このページの本文へ

コンパック、スマートカードリーダー内蔵キーボードやSSL暗号処理アクセラレーターなどセキュリティー関連製品を発表

2000年02月15日 00時00分更新

文● 編集部 小林伸也

  • この記事をはてなブックマークに追加
  • 本文印刷

コンパックコンピュータ(株)は15日、ネットワークセキュリティー関連製品を発表し、都内で発表会を開いた。スマートカード(ICカード)を利用した情報セキュリティー管理システムに力を入れ、カードリーダーやリーダー内蔵キーボードなど5製品を発売する。加えて、公開鍵方式の暗号プロトコルであるSSLの計算処理を支援する、サーバー向けアクセラレーターもリリースされる。同時に、アクセント・テクノロジーズ(株)とエントラストジャパン(株)と提携し、両社のセキュリティー関連製品の販売を開始すると発表した。

『Compaq スマートカード リーダ』 『Compaq スマートカード リーダ』



スマートカード関連製品は、パソコンに接続して使用するカードリーダー『Compaq スマートカード リーダ』(4800円、2月15日出荷開始)、リーダーをフルサイズのキーボードに内蔵した『Compaq スマートカード キーボード』(6800円、2月15日出荷開始)、リーダーにマイクロプロセッサーを搭載し、暗号化と復号化をハードウェアでサポートする『Compaq 拡張スマートカード リーダ』(1万2000円、4月下旬出荷開始)、『Compaq 拡張スマートカード キーボード』(1万2000円、3月下旬出荷開始)、PCカード(Type II)用リーダー『Compaq PCカード スマートカード リーダ』(2万5000円、2月下旬出荷開始)の5製品。

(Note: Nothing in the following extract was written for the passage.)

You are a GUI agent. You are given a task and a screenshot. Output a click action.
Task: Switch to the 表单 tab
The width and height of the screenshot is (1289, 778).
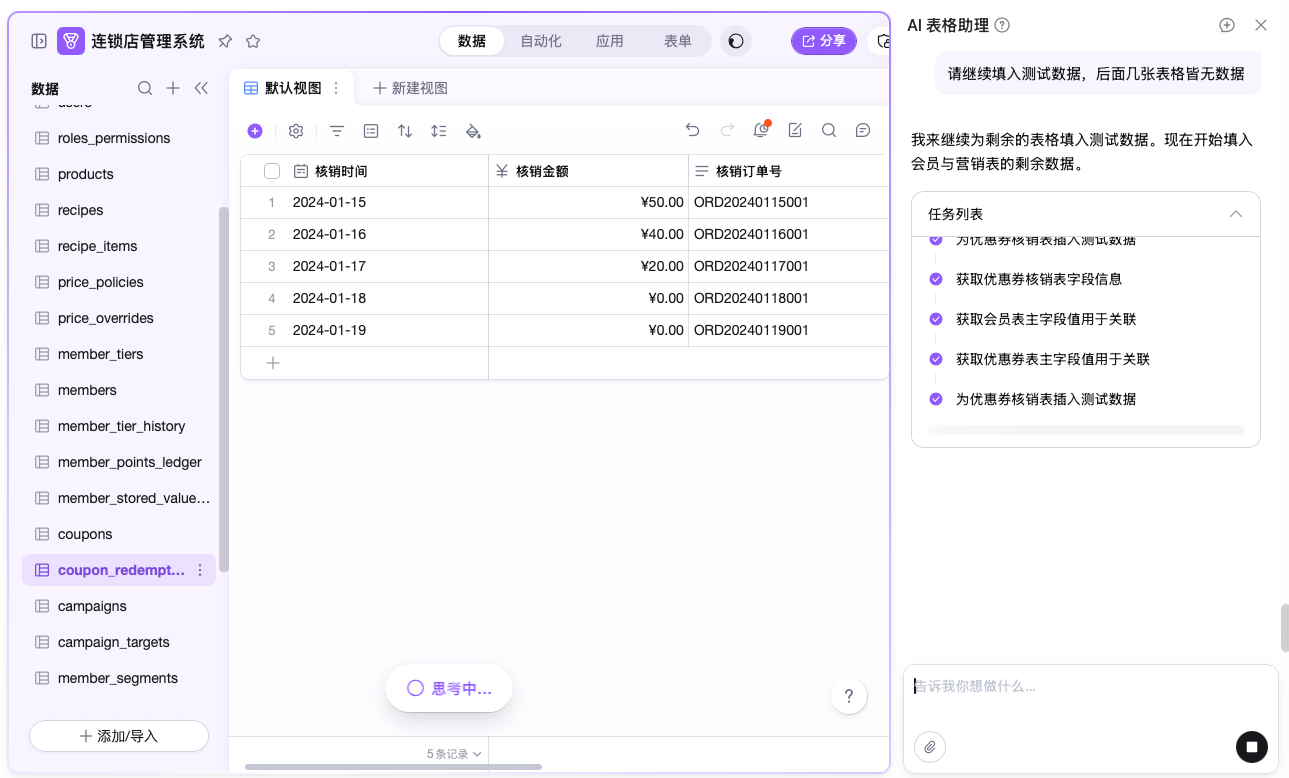pos(678,41)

『Compaq スマートカード キーボード』 『Compaq スマートカード キーボード』



スマートカードはISO7816準拠のものに対応。現在、仏ジェムプラス社と米Schlumberger社のスマートカードが使用でき、大日本印刷(株)の製品を検証中という。パソコンとの接続は、単体リーダーはシリアルポート、リーダー内蔵キーボードはシリアルポートとPS/2ポートを使用する。マイクロプロセッサー内蔵タイプはRSA方式の公開鍵暗号やDES方式の秘密鍵暗号に対応。ハードウェアによる暗号処理をサポートすることで電子商取引(EC)におけるトランザクションを高速化するという。

同社では、これらの製品は他社製品と比べて安価な上、同社の指紋認証システムなどと組み合わせたシステム構築が可能な点が特徴としている。社員各自が持つスマートカードを差し込まないとパソコンが起動しない、といった形で製品を利用することで、企業の機密情報を保護できるとしている。

『Compaq AXL200アクセラレータPCIカード』 『Compaq AXL200アクセラレータPCIカード』



同時に発表された『Compaq AXL200アクセラレータPCIカード』は、SSL暗号化処理をサポートするサーバー向け製品。SSLはウェブブラウザーに組み込まれた標準的な暗号プロトコルとして幅広く利用されている。だがクライアントがサーバーに接続する際、プロトコル確立のためにサーバー側で大量のべき乗計算を行なう必要があり、そのため一時に処理できるクライアント数が限られてしまう。同製品はこの処理をハードウェアで支援するもので、6個のべき乗計算ユニットと4個のVLSIで処理することで大幅なパフォーマンスの向上が可能という。

同社によると、一般的なサーバーが毎秒10接続が限界なのに対し、同製品を搭載したサーバーでは毎秒240接続に対応することができるという。同社では、サーバー増設に比べ、管理が簡単でコスト面でも優れているとしている。出荷開始は3月中旬で、価格は62万5000円。

同社では、これらハードウェアに加え、アクセント・テクノロジーズとエントラストジャパンと提携して両社のセキュリティー製品販売に乗り出す。対象となるのはアクセント・テクノロジーズのファイヤーウォール製品やVPN(Virtual Private Network)製品と、エントラストジャパンの公開鍵インフラ『Entrust/PKI』。コンパックのサーバー製品と組み合わせ、パッケージとして提供していく方針だ。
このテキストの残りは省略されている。